---------- Source material
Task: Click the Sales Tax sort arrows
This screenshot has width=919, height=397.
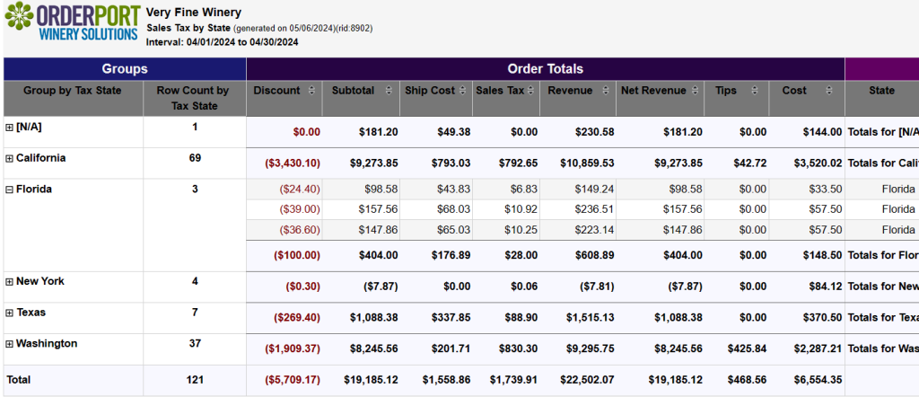Action: click(530, 90)
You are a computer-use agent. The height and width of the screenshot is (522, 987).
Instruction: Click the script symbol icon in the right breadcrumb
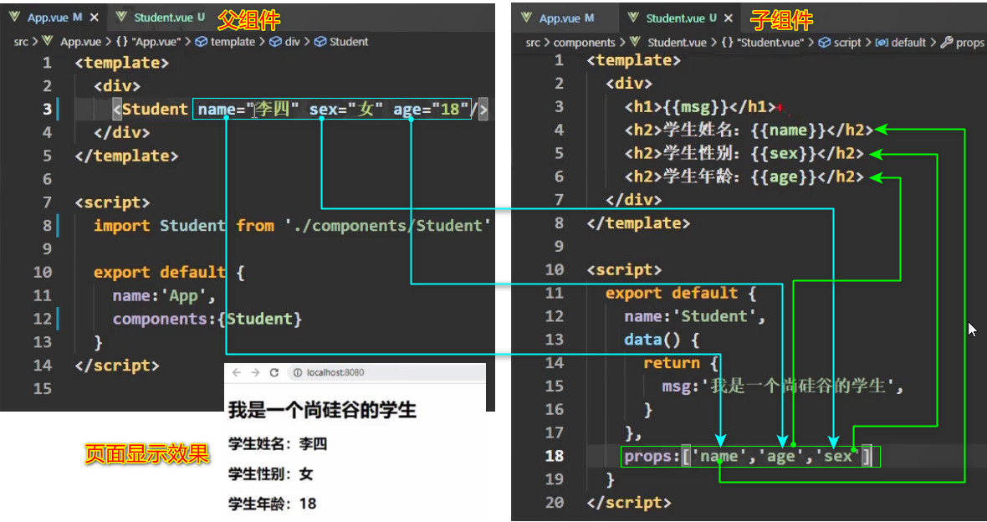point(825,42)
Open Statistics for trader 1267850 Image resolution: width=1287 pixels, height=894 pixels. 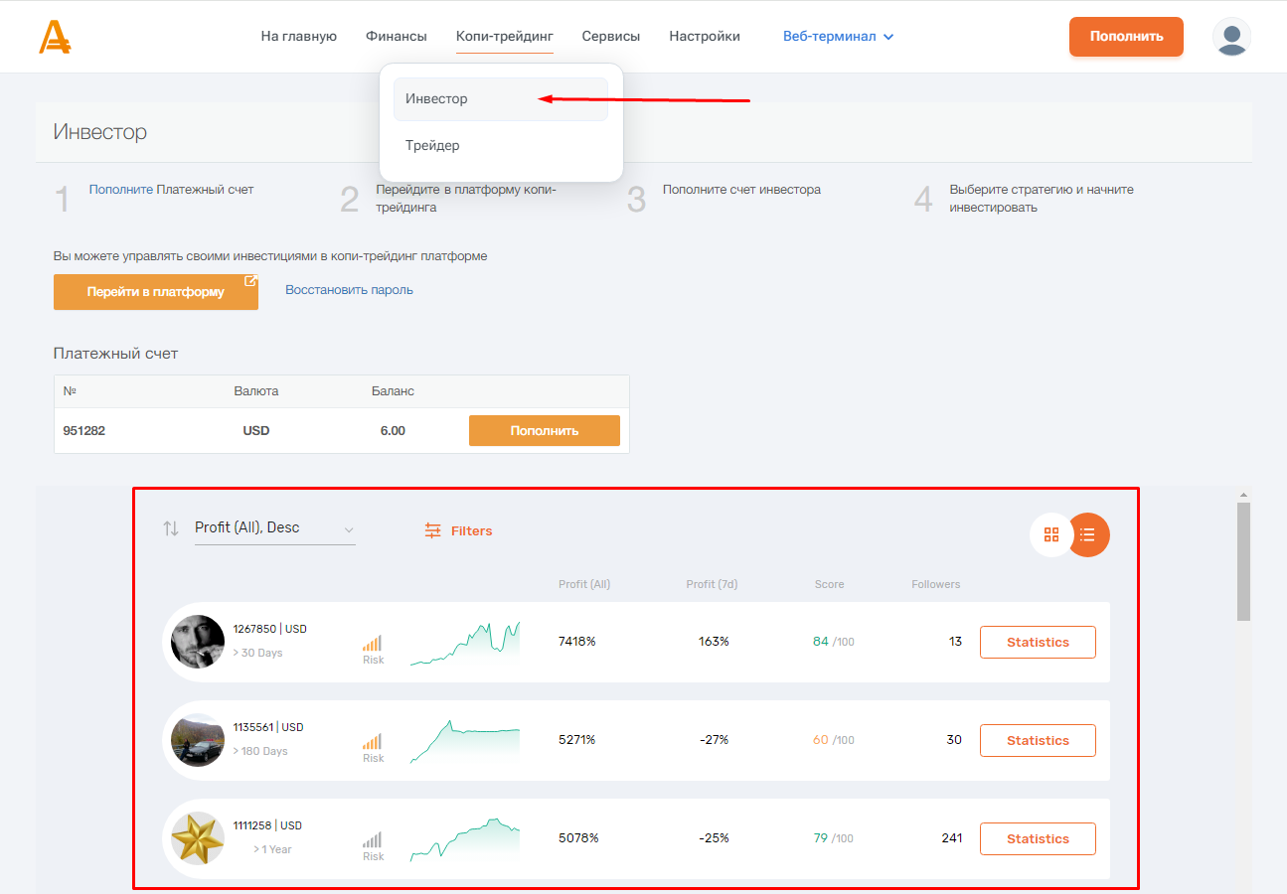1038,643
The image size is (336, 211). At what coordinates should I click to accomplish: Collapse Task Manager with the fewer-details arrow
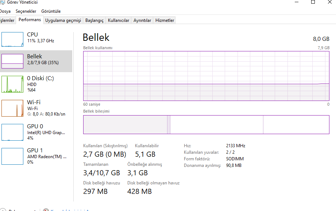(x=3, y=210)
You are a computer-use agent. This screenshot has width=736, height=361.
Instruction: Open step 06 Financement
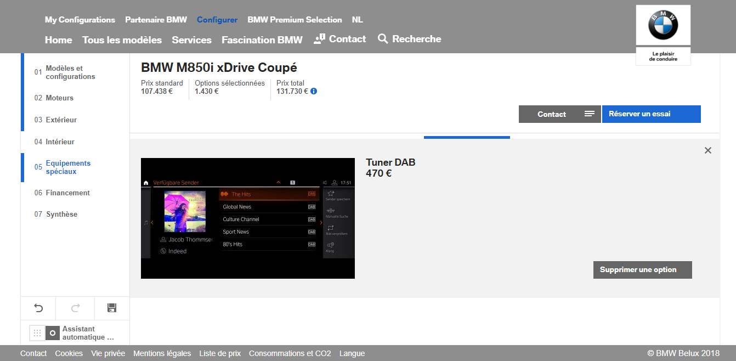point(67,193)
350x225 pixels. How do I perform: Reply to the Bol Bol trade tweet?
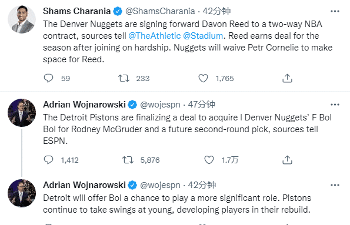[x=48, y=160]
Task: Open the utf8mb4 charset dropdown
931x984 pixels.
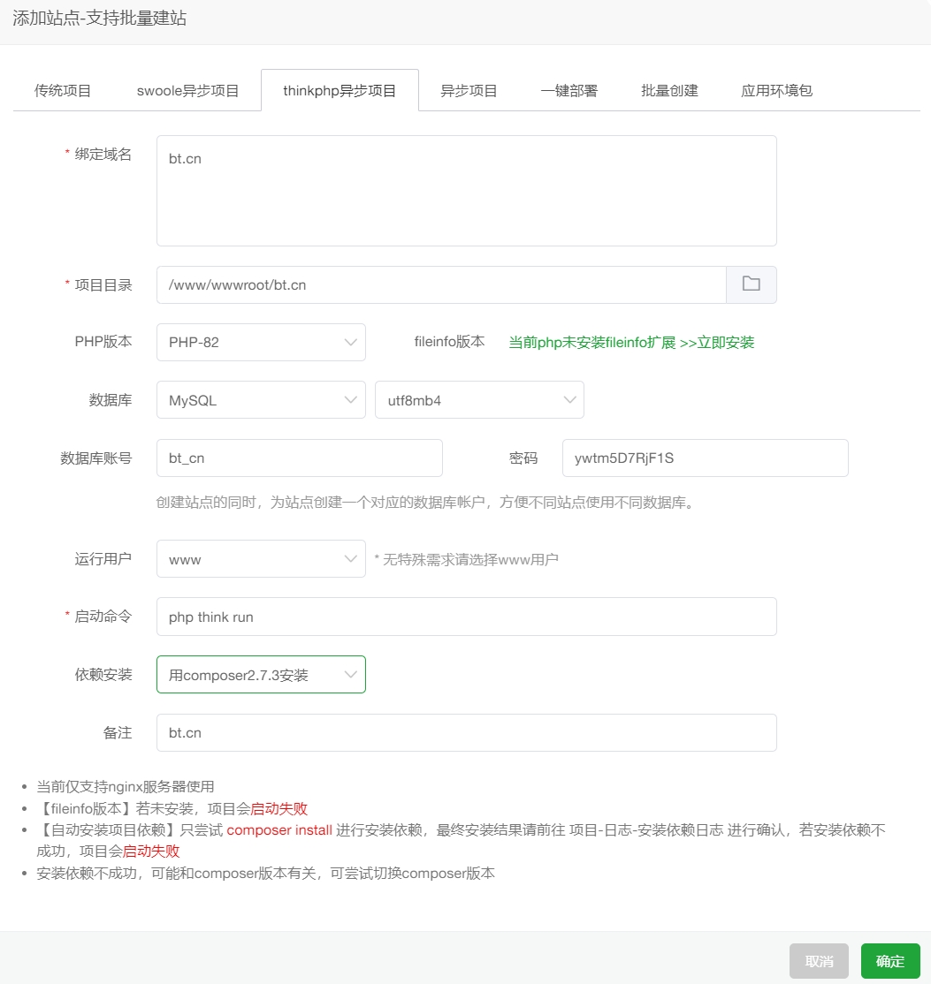Action: pyautogui.click(x=479, y=399)
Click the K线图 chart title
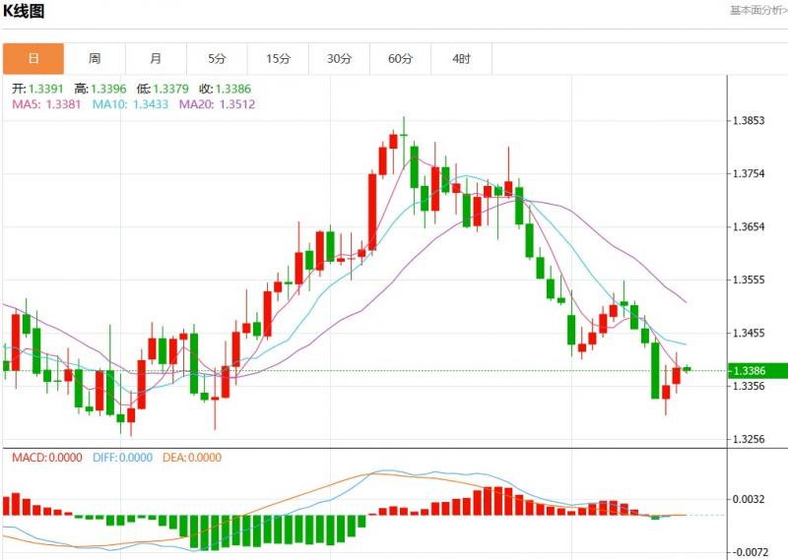The width and height of the screenshot is (788, 560). point(24,12)
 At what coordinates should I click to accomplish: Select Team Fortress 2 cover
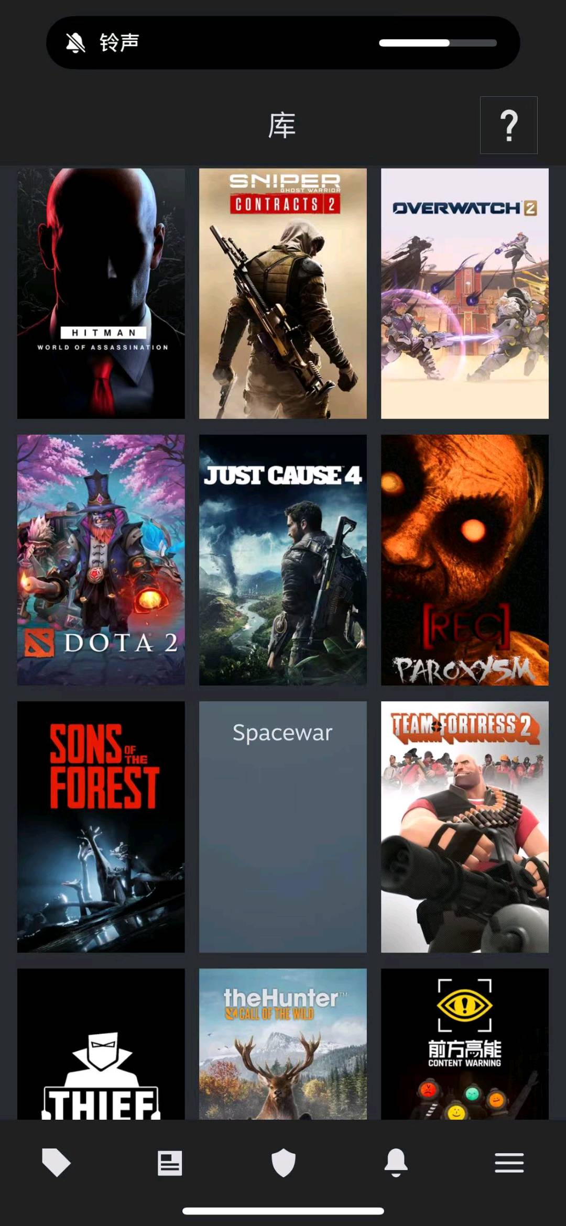click(x=465, y=827)
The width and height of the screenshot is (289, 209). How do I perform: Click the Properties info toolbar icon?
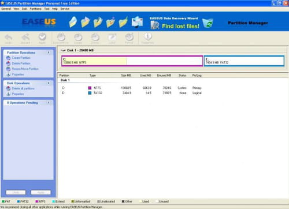point(148,36)
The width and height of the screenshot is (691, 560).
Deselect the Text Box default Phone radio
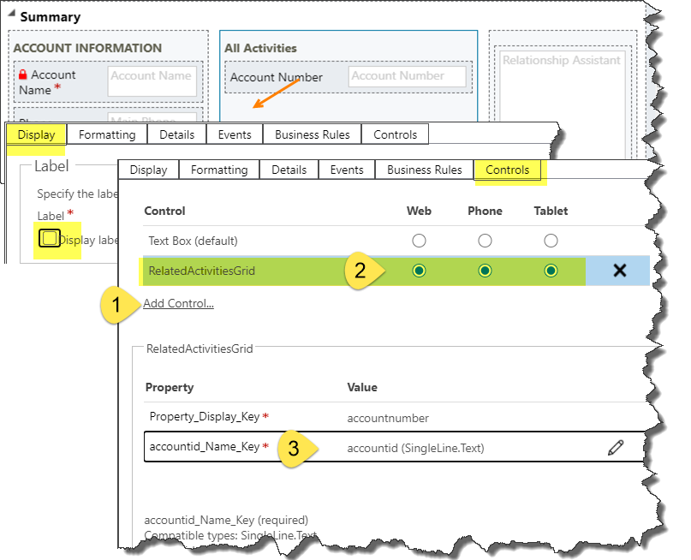tap(485, 241)
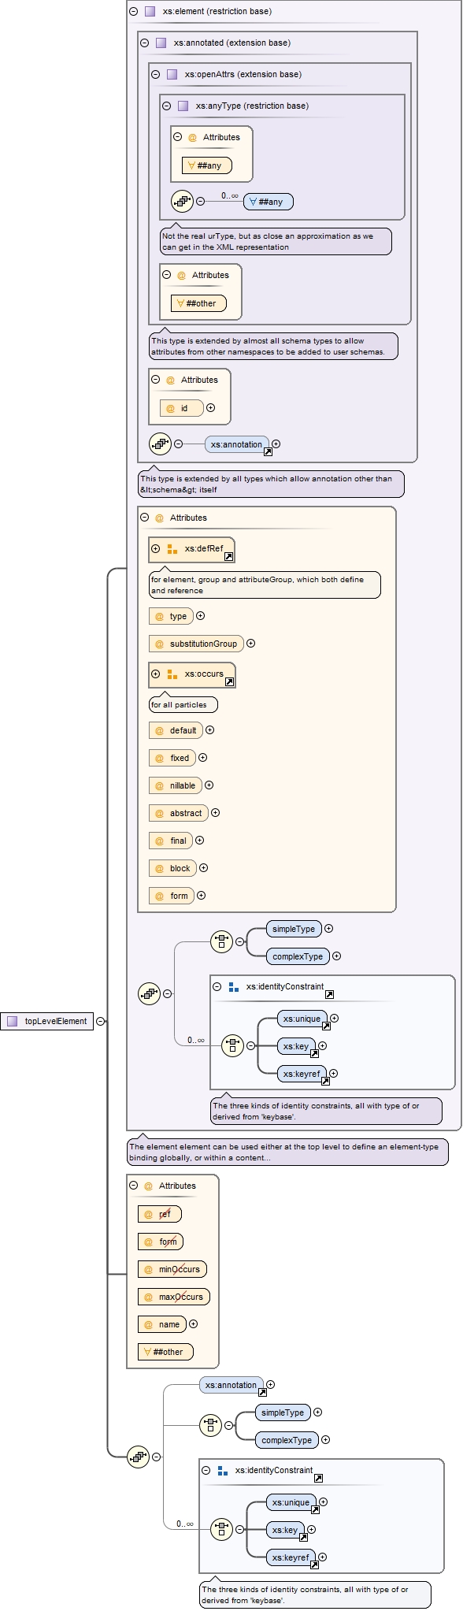Click the purple topLevelElement type icon
Screen dimensions: 463x1611
click(x=12, y=1022)
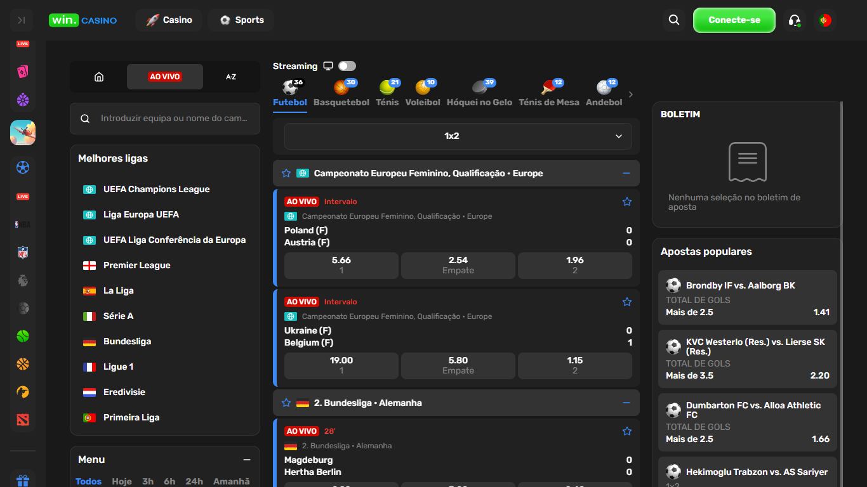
--------------------
#### Try it
The result should be every line that contains "agent", copied from the entries.

#### Result of this exercise
You are a computer-use agent. The height and width of the screenshot is (522, 987).
You are a computer-use agent. This screenshot has width=736, height=361.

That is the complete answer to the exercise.